* EXERCISE DIRECTIONS: Output the data below in full, character for character.

[Collected data]
▶

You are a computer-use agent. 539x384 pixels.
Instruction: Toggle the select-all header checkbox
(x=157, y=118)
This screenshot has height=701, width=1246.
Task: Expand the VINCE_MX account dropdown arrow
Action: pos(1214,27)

◀

* ANSWER FOR THIS EXERCISE:
You are a computer-use agent. 539x384 pixels.
Instruction: Toggle the select-all header checkbox
(x=157, y=118)
This screenshot has height=701, width=1246.
Task: Expand the VINCE_MX account dropdown arrow
Action: pos(1214,27)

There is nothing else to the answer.